En el Rió Kabalebo podemos ver especies enormes de agua y tierra en medio de la selva de Surinam. En nuestro viaje por el río, vimos a una enorme serpiente anaconda que medía más de veinte pies de largo y diez pulgadas de ancho. Con su color negro, verde y amarillo, esta serpiente de la selva, enroscada encima de una roca, pudo haberse comido a alguno de nosotros con facilidad. Por eso nunca desembarcamos de la canoa, porque sería peligroso encontrarnos con las anacondas, serpientes venenosas, tarántulas y el rey de la selva: el jaguar. En este último viaje tuvimos la oportunidad de fotografiar un bello jaguar que encontramos soleándose en un tronco de árbol caído al lado del río. Esto fue una experiencia inolvidable para nosotros. La piraña negra es un pez peligroso que se halla en el río Kabalebo en grandes cantidades. Estos peces pueden pesar hasta diez libras y su mordida puede quitar un pedazo grande de su carne.

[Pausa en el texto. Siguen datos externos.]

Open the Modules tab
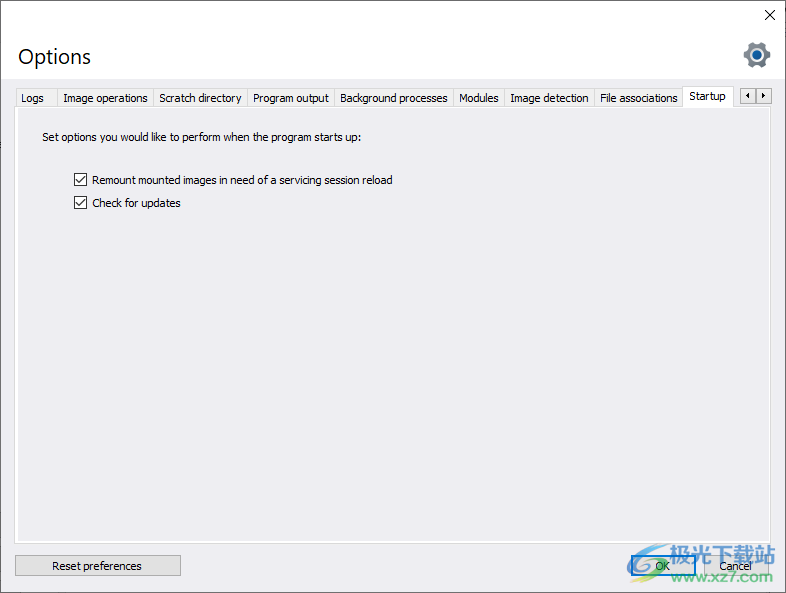Image resolution: width=786 pixels, height=593 pixels. pos(479,98)
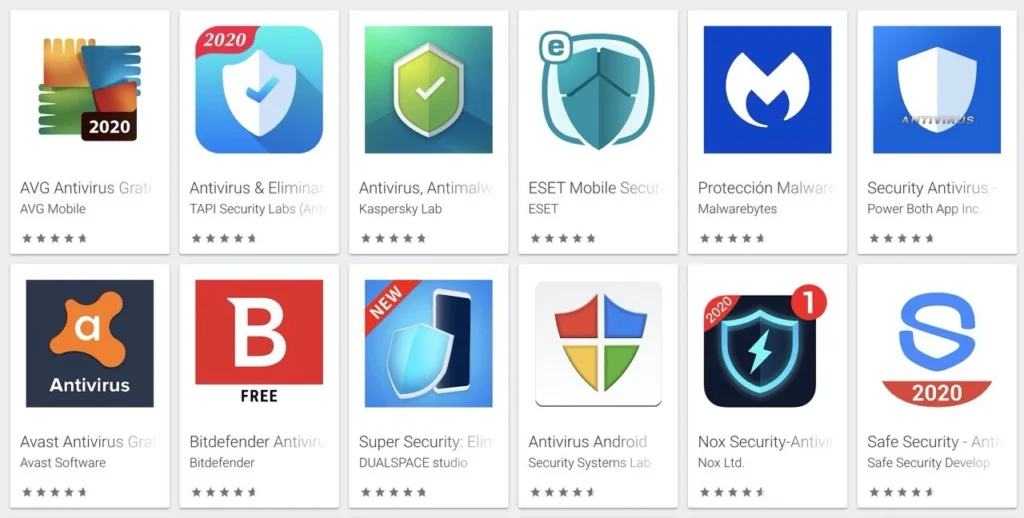The height and width of the screenshot is (518, 1024).
Task: Select the Avast orange Antivirus icon
Action: (89, 344)
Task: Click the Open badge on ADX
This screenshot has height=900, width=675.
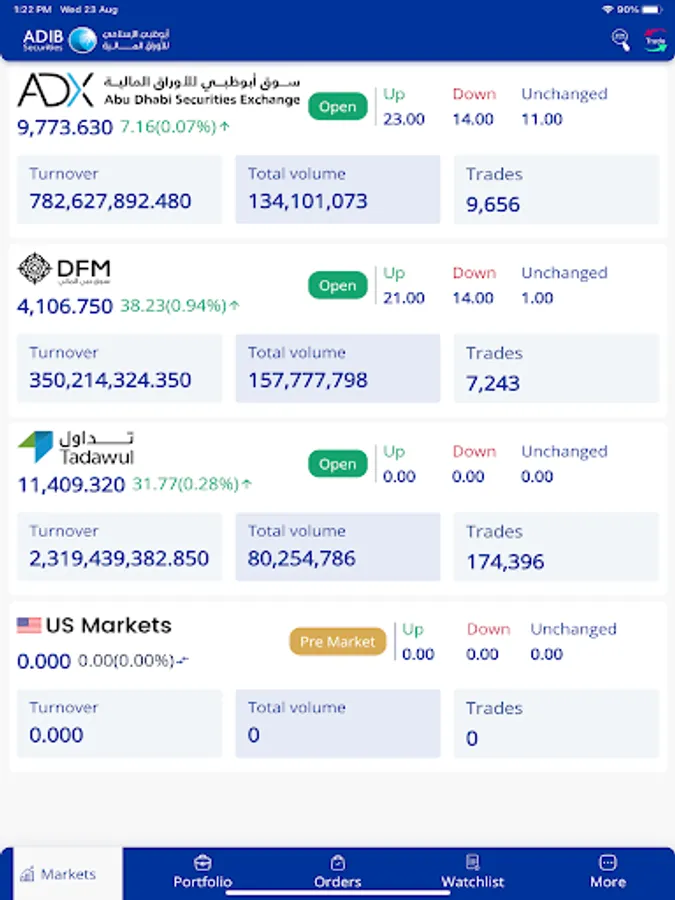Action: point(337,106)
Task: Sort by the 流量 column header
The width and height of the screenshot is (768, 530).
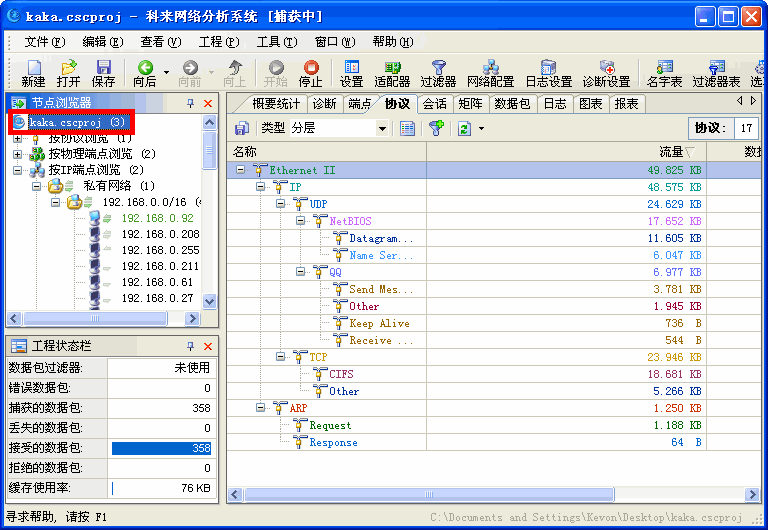Action: [x=670, y=152]
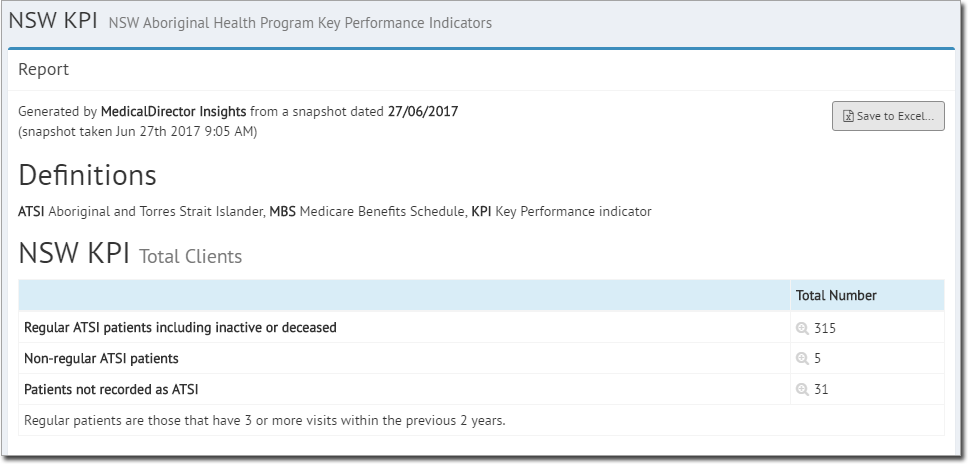This screenshot has height=464, width=968.
Task: Click the NSW KPI page title
Action: 53,20
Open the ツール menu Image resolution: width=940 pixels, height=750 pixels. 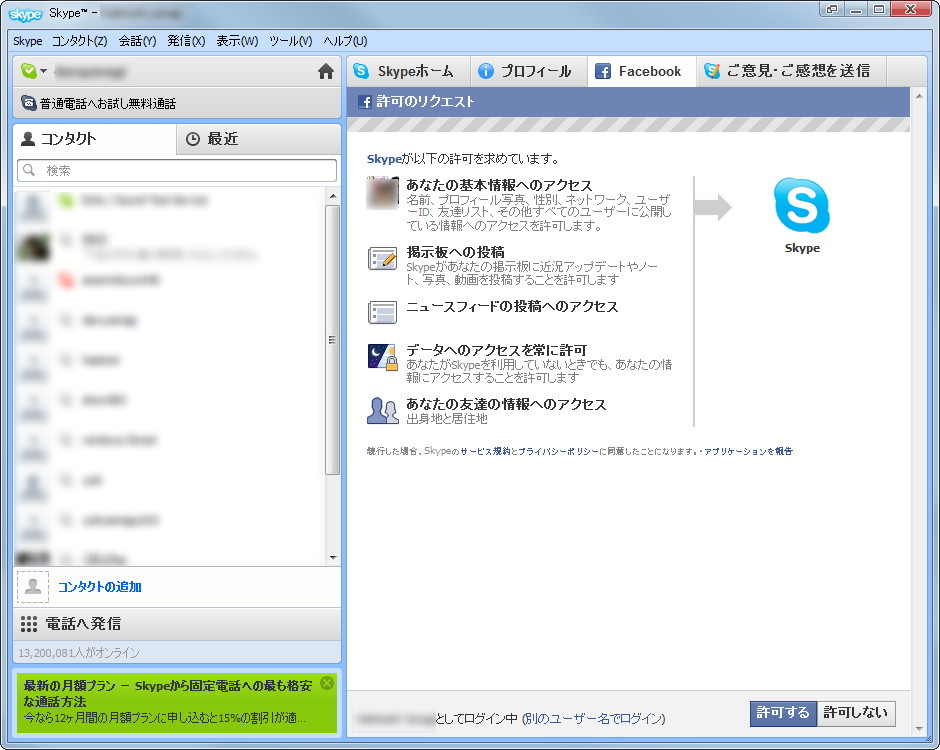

También vimos al pez gato de cola roja, gran peleador, que cuando siente el anzuelo en su boca lucha con un poder salvaje. Este pez puede pesar más de cien libras. En este viaje a Kabalebo capturamos cuatro peces gato de cola roja, uno de 79 libras, otro de 57 y media, uno de 51, y un último de 46. El río tiene otro pez gato, el rayado, que también se llama Sorubim, que pelea tan fuerte como el de cola roja. Esta especie puede pesar hasta 25 libras. En el río capturamos dos que resultaron ser récords mundiales: uno de 18 y otro de 21 libras. Nuestro objetivo principal era capturar al pez Aimara, que tiene dientes tan grandes que pueden cercenar una mano. Este pez tiene otro nombre: el pez lobo, debido a sus grandes dientes y ferocidad. Puede llegar a pesar hasta 40 libras. En nuestro último viaje capturamos quince peces que pesaron más de 20 libras cada uno, particularmente un Aimara de 32 libras, que sin dudas será una marca mundial. En esta selva habitan aves de colores brillantes como el Tucán.
Hay capibaras (los roedores más grandes del mundo), tapires, puercos jíbaros y nutrias gigantes. En el Amazonas los árboles son enormes y las flores de colores impresionantes. La selva amazónica tiene sus peligros, pero su belleza siempre nos cautiva con su variedad y misterio.